Item-finding data:
+ + + +
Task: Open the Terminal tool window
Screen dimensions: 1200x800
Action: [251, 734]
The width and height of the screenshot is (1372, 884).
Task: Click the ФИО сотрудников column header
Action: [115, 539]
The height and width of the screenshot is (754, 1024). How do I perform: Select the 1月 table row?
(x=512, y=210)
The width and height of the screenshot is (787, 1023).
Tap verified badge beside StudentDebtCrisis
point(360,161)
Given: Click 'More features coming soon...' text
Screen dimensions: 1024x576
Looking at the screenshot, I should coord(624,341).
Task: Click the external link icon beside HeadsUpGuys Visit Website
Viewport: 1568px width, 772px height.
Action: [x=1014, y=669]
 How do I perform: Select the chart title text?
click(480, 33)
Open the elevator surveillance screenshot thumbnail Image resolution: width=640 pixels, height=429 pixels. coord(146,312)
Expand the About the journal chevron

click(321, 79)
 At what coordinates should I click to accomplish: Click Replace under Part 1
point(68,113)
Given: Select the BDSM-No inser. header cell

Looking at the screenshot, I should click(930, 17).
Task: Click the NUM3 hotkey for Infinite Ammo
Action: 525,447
+ + + +
Please reproduce all of the data above word for word, without changing anything.

*RESULT FOR THIS EXERCISE:*
Task: Open the Terminal tool window
Screen dimensions: 1200x800
Action: [251, 734]
The width and height of the screenshot is (1372, 884).
Task: Click the ФИО сотрудников column header
Action: [115, 539]
The height and width of the screenshot is (754, 1024). How do I perform: Select the 1月 table row?
(x=512, y=210)
The width and height of the screenshot is (787, 1023).
Tap verified badge beside StudentDebtCrisis
point(360,161)
Given: Click 'More features coming soon...' text
Screen dimensions: 1024x576
Looking at the screenshot, I should coord(624,341).
Task: Click the external link icon beside HeadsUpGuys Visit Website
Viewport: 1568px width, 772px height.
Action: [x=1014, y=669]
 How do I perform: Select the chart title text?
click(480, 33)
Open the elevator surveillance screenshot thumbnail Image resolution: width=640 pixels, height=429 pixels. coord(146,312)
Expand the About the journal chevron

click(321, 79)
 At what coordinates should I click to accomplish: Click Replace under Part 1
point(68,113)
Given: Select the BDSM-No inser. header cell

Looking at the screenshot, I should click(930, 17).
Task: Click the NUM3 hotkey for Infinite Ammo
Action: 525,447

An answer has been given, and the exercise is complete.